We emphasized in prior posts that the outcome of surgery depends in large part on the 4 Ps: the problem being treated, the patient with the problem, the procedure used to treat the problem and the physician providing the treatment.
This article discusses the importance of patient factors and strategies for optimizing them. Their list of potentially modifiable risk factors includes bacterial colonization, diabetes control, body mass index(BMI), smoking status, fall risk, narcotic and/or alcohol dependence, physical conditioning, neurocognitive disorders, nutritional status, cardiovascular status, nongenetic thromboembolic risk, and anemia. This is an important list and gives both patients and their surgeons a lot to think about. How can we best minimize these risk factors in elective surgery?

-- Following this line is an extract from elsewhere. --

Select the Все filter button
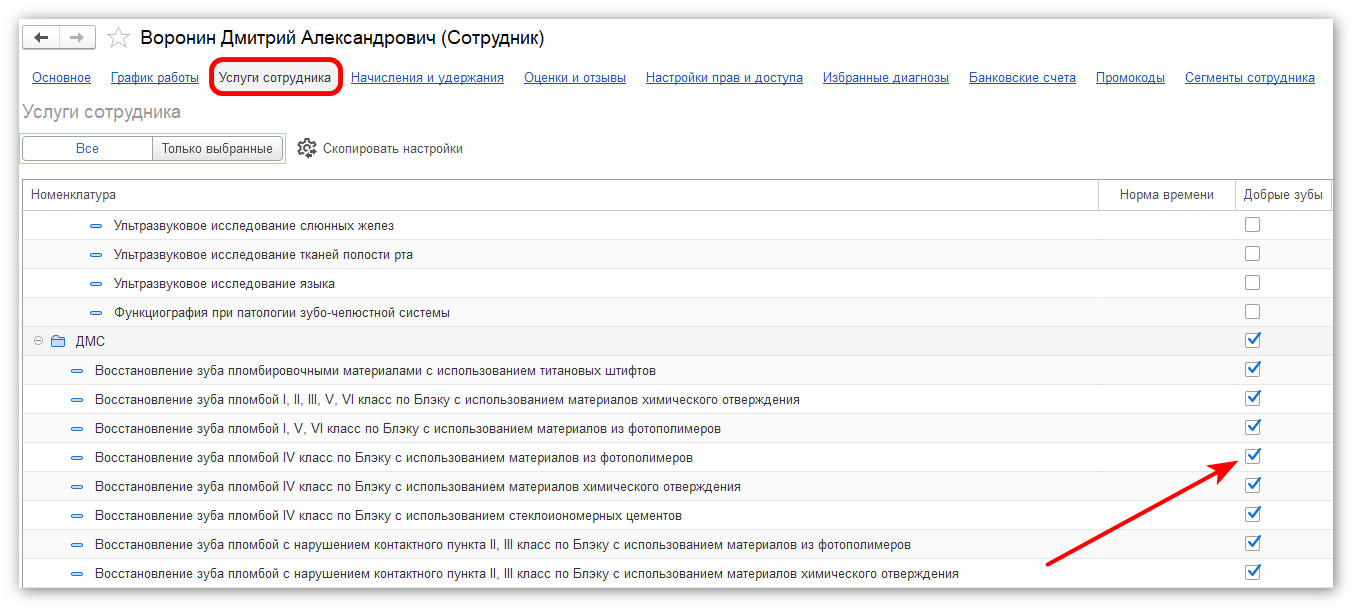point(87,148)
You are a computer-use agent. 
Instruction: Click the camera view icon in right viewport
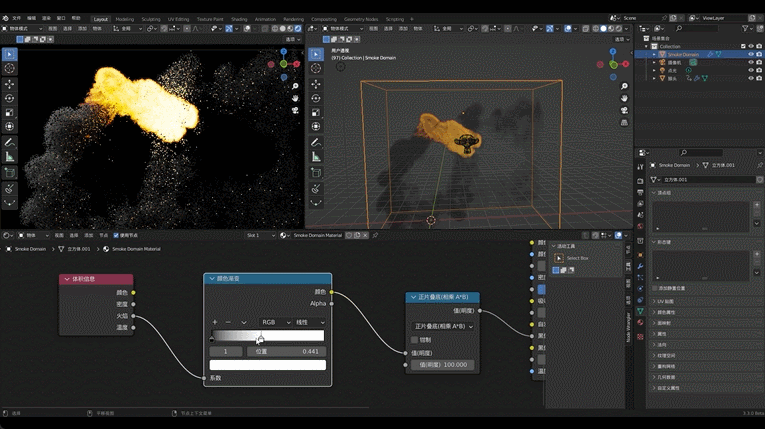tap(624, 112)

Here are some of the data they present:
Patients with a BMI > 45 have an 8 times greater risk of complications than average weight patients.
Smokers have a 24% higher risk of postoperative complications, including surgical site infections, pneumonia, stroke and death.

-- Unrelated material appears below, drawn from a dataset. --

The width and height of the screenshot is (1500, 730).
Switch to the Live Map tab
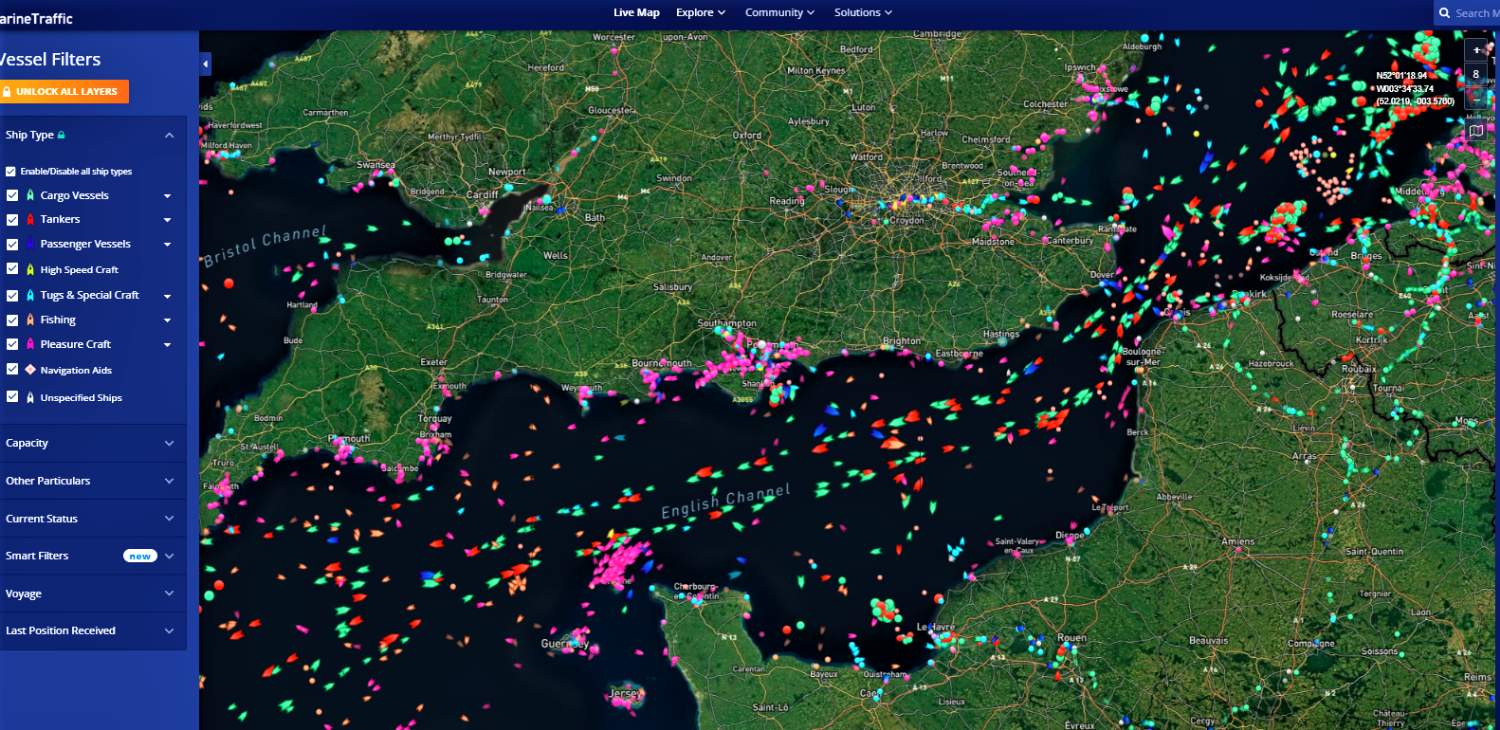[636, 12]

Uncontrolled diabetes (perioperative hyperglycemia) increases the risk of infection.
Staph aureus colonization increase the risk of infection.
Complications, longer lengths of hospital stay, and readmissions increase the risk of penalties or non-payment under current and planned federal programs. Thus on one had there is an incentive for providers to operate on individuals with increased risk to build case volume on one hand and there are incentives for delaying surgery and modifying these risk factors or avoiding elective surgery on individuals at increased risk on the other.
This article provides an interesting discussion of these issues from the standpoint of the surgeon as well as from the standpoint of the patient and 'patient autonomy'. How much of the decision to delay surgery while risk is minimized should be up to the doctor and how much to the patient? How to balance nonmaleficence and beneficence. How to balance the benefit of delay for risk modification with the harm of delay from progression of disease?
This article does not discuss the problems in applying the systems encouraging the reduction of modifiable risk to the situation with unmodifiable risk, such as past medical history, genetics, Medicaid status, race and age. Policies that discourage surgery on high risk patients require complex stratification to distinguish modifiable and unmodifiable risk. Otherwise, Medicaid patients with a history of malignancy and certain ethnicities may be unable to find providers willing to perform the surgeries they need.